### [What the task requires]
Copy each line of the data beneath in which the word "pixels" appears.

### [Information provided]
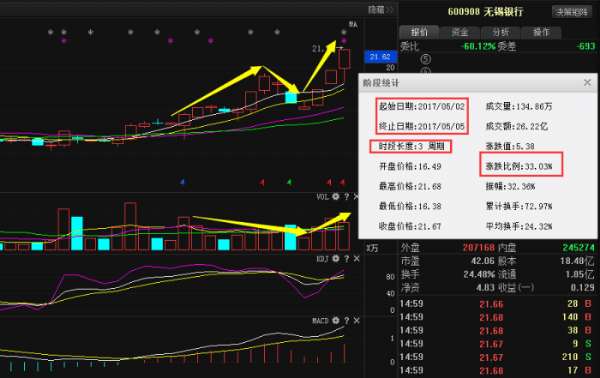Click the MA label on the chart
The height and width of the screenshot is (378, 600).
click(x=353, y=25)
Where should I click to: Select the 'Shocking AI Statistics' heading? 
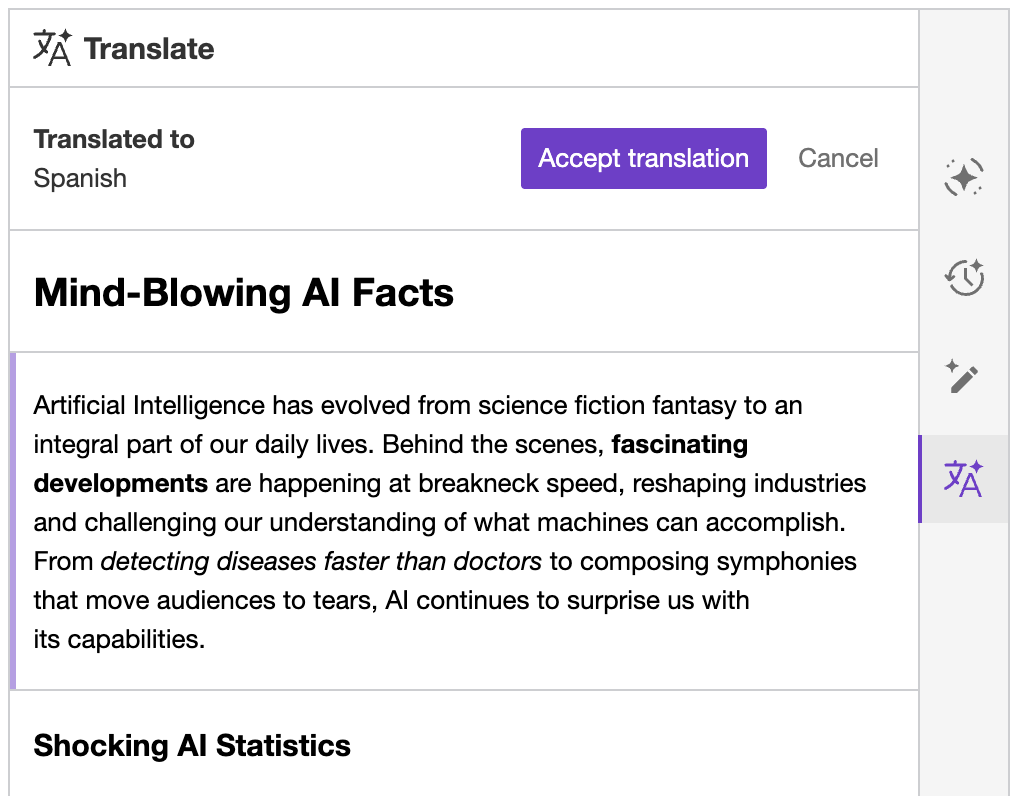pos(192,745)
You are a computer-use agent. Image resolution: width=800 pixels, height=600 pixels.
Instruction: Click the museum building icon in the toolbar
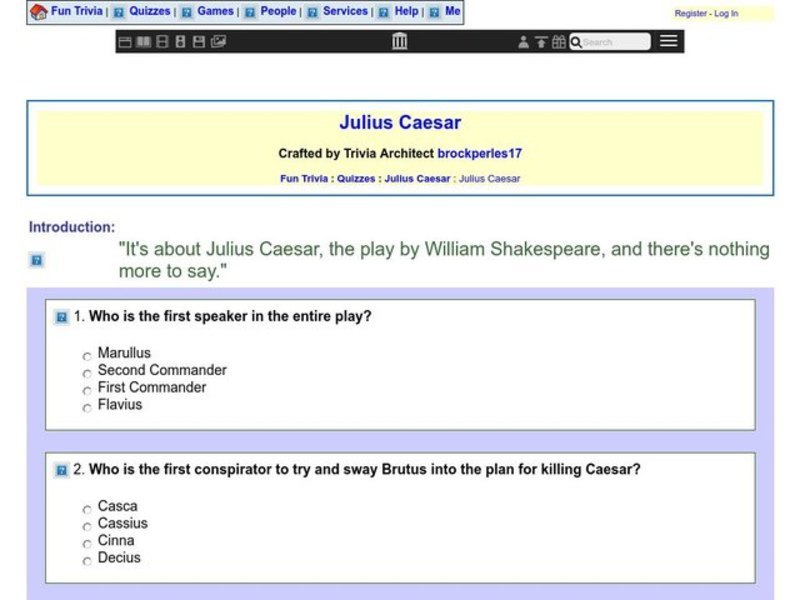tap(399, 41)
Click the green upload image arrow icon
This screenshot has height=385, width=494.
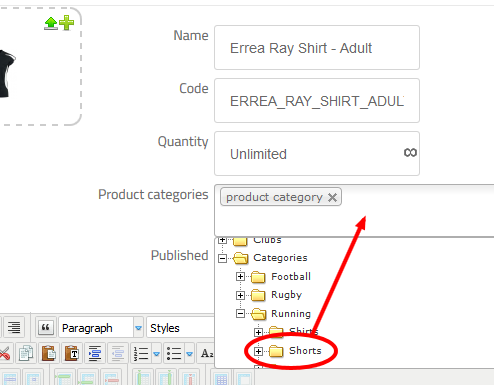(x=51, y=23)
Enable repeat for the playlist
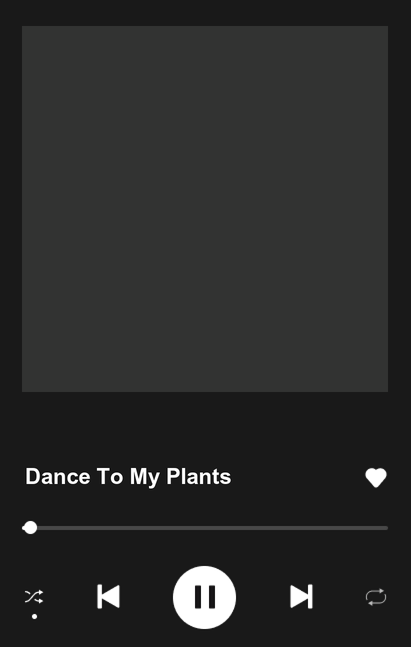 [376, 597]
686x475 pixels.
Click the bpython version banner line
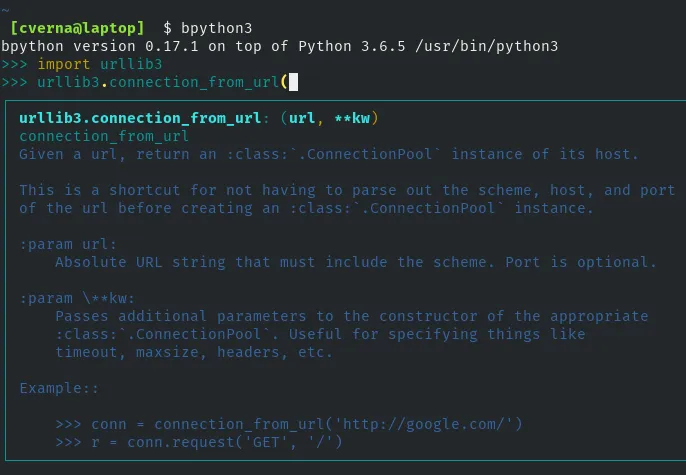tap(280, 45)
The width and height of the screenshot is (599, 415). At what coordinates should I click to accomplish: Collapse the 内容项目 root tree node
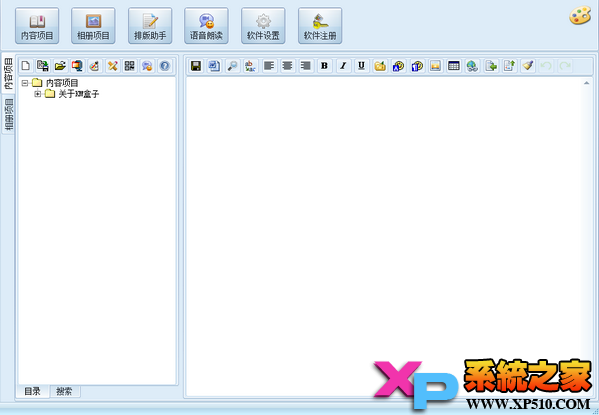coord(25,83)
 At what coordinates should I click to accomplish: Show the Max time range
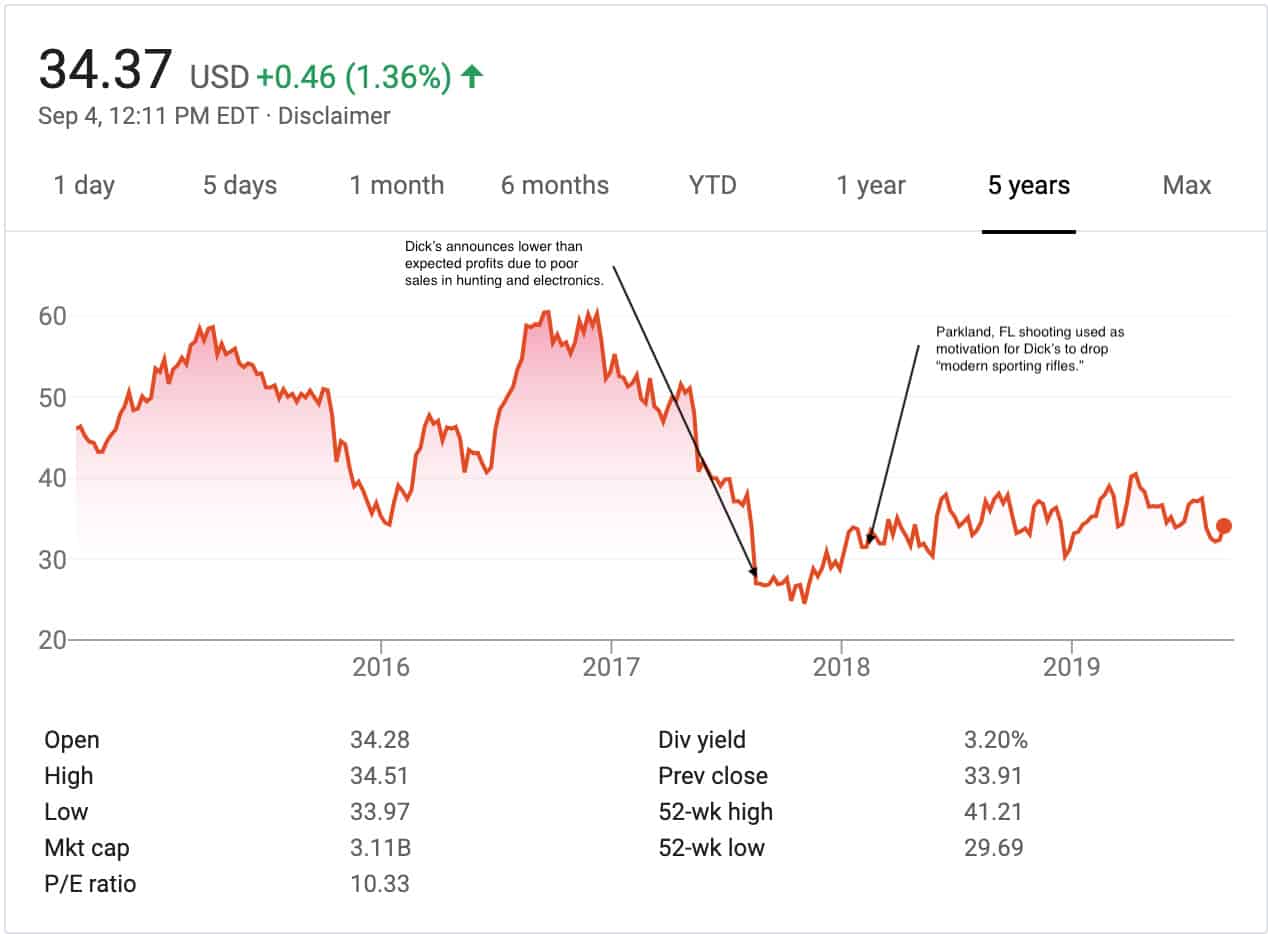[x=1187, y=185]

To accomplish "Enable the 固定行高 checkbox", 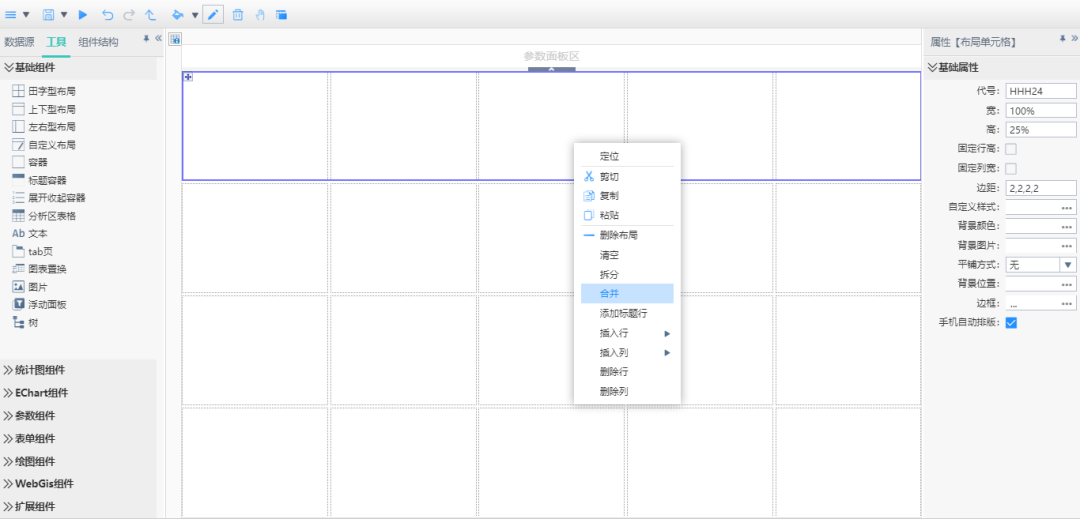I will point(1011,149).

### [Result for this exercise]
You are a computer-use agent. Image resolution: width=800 pixels, height=600 pixels.
686x475 pixels.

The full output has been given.